Bone is complex composite multiscale anisotropic material. At the scale of 1–10 µm, bone is constituted by the collagen fibers and extrafibrillar spaces. At the scale of several hundred µm to several mm, the microstructure depends on the type of bone structure. Moreover, the pore space in bone tissue is filled by viscous fluid, making bone tissues behave like multi-physics materials. Osteoporosis is a disease characterized by low bone mass and microarchitectural deterioration of bone tissue, leading to enhanced bone fragility and susceptibility to fractures.

Assessment of in vivo bone condition is one of the research areas, which have attracted many biomedical engineers and orthopedic clinicians in recent times. Among the common methods, Qualitative Ultrasound (QUS)-based technique, which has been widely used for the non-destructive evaluation of composite materials, is an attractive option in the field of bone tissue diagnosis since they are non-invasive, safe, portable and low cost.
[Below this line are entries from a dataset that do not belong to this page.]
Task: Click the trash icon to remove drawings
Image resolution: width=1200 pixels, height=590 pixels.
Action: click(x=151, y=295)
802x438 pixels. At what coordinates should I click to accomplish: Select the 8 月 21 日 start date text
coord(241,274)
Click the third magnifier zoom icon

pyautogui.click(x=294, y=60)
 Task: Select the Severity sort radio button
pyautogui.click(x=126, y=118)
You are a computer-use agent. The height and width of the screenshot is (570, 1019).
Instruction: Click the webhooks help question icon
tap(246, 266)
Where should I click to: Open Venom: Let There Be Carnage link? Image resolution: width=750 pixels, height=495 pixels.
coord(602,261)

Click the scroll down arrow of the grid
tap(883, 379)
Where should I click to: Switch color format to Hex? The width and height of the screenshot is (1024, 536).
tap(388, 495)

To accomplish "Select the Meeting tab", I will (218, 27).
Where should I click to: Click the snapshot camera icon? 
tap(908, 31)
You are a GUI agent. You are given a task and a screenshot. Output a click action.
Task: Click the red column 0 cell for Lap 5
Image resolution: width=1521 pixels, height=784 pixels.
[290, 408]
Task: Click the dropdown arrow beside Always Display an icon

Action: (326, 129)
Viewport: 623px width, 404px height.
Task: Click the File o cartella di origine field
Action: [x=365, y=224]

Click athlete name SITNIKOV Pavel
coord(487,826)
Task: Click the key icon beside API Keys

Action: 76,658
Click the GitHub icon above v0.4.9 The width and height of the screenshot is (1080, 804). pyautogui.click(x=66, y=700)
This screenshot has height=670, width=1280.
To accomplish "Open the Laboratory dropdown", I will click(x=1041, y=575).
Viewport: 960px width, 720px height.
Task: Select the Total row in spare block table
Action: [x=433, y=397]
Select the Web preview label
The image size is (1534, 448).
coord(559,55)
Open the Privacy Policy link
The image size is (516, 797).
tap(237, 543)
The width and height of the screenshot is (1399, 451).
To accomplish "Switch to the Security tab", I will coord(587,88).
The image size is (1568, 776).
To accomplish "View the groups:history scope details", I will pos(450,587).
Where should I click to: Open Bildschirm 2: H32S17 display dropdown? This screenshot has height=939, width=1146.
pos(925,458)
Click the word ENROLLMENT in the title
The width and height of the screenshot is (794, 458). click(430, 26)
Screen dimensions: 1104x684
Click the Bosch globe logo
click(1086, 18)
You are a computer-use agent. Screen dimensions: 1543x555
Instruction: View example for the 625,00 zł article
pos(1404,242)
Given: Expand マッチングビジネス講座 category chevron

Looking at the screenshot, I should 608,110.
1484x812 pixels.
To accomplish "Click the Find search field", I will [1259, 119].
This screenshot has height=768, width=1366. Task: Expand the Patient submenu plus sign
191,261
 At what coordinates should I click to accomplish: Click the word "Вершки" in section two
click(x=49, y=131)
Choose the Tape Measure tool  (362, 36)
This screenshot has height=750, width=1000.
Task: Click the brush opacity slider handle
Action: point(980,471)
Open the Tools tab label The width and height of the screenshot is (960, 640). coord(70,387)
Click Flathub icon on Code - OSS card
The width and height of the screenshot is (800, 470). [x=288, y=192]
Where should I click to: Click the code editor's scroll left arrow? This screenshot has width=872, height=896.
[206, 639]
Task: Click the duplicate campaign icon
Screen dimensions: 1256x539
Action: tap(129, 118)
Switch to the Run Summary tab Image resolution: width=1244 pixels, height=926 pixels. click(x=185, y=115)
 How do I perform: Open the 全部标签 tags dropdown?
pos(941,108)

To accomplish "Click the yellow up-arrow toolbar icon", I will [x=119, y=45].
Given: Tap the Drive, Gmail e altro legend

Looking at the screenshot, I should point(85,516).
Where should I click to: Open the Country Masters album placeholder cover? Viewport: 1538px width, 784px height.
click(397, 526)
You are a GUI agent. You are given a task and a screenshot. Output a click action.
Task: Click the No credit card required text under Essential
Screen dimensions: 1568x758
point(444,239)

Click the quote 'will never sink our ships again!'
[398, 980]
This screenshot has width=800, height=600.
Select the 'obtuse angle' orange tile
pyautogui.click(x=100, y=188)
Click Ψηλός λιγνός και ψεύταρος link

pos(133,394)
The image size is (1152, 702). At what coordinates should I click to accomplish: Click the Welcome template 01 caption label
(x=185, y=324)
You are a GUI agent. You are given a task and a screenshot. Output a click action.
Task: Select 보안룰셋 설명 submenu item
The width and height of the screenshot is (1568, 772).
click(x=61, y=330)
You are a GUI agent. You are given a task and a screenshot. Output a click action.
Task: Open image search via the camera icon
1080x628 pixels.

The objective of this presentation is to show how the advanced modeling and computational methods could improve the precision and the efficiency of QUS methods for predicting the quality of bone tissues. Two applications will be presented. First, we will present some developments of numerical methods for the simulation of Axial Transmission QUS technique used for the assessment of cortical long bones under osteoporosis risks, which are determined by numerous mechanical, micro-structural, and geometrical or macro-structural bone properties like hardness, porosity and cortical thickness. Second example concerns the use of QUS for predicting the primary and secondary stabilities of dental implants, which have been shown to strongly depend on the biomechanical properties of the bone-implant interface and of the newformed bone tissue located around 200 µm from the implant surface.